The church was thriving, but the intersection was not. In the past year, there had been a series of horrific accidents. One of them involved a school bus and a tractor-trailer; another involved two minivans, both filled with families and kids; yet another involved a drunk driver who slammed into a sedan driven by an elderly man, who — along with his elderly wife — was dead on the spot.
The community was fed up. The intersection, they said, needed some interventions, such as a fully-functional traffic light to replace the modest blinking light. Others suggested speed bumps, additional signs to alert people to the danger, or even a re-engineering of the road to create an overpass or perhaps gentle curves that would force drivers to slow down. The local newspaper supported these public safety changes and insisted that city and county leaders needed to act immediately.

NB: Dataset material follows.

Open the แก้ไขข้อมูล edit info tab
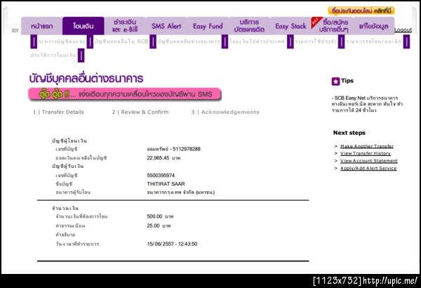374,26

The pastor of the handsome church, however, didn’t agree. “This isn’t a traffic issue,” he would say, with a mix of exasperation and solemnity. “It’s an issue of the human heart. Why do people drive so fast? Perhaps it’s an alcohol problem, or an issue of impatience. It’s sin. And you can’t pass laws to prevent people from sinning. Also, if you slow down the bad guys, that means the good guys also have to slow down, and that’s hardly fair.”

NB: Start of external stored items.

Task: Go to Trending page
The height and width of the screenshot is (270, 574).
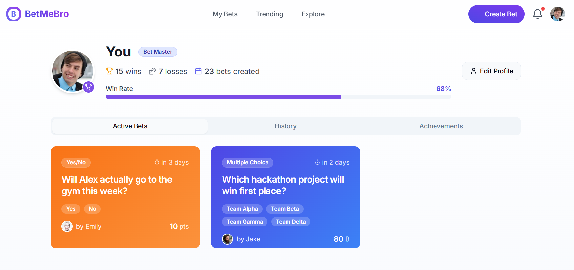Action: 269,14
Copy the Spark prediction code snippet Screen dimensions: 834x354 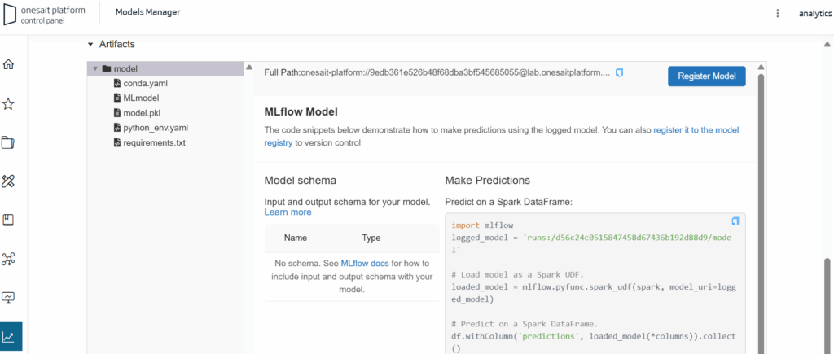click(735, 221)
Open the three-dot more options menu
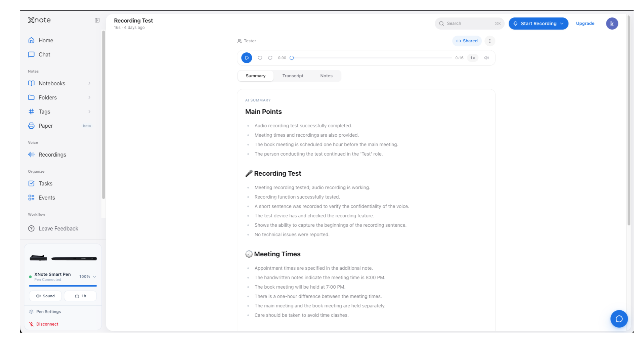 (490, 41)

The pastor’s opinion carried a lot of weight. After all, the man was beloved by the thousands of people who attended the church every Sunday. The pastor had a good heart, they said. His point-of-view was certainly against popular opinion, and many just assumed he had superior insight, that he saw the potential problems better than others. So they, too, joined him in opposing any changes.
“Better to be cautious,” they’d say, “than to do something radical that might limit freedoms of drivers. Because once you do that, it just gets worse.”
Soon, church members began to find some comfort in the belief that doing nothing was better than acting rash. They viewed themselves as cautious and level-headed, unlike their neighbors and the local media who were embracing radical changes and limited freedoms. Some of the church members were city council members, and ultimately they voted against any changes to the road or the erection of additional traffic signs. “You can’t pass laws to prevent sin,” they announced when questioned about their votes.
The intersection remained as before. And every so often, a terrible accident happens out there. The pastor can actually see the flashing lights of ambulances and police cars from his church office window. After the latest accident, the pastor was quick to post on social media. “My thoughts and prayers are with the victims and families,” he said.
And he didn’t do anything else, because really, nothing can be done, when you get right down to it.
Pray: That the U.S. will enact long-overdue gun control legislation. And after praying, contact your legislators and demand action.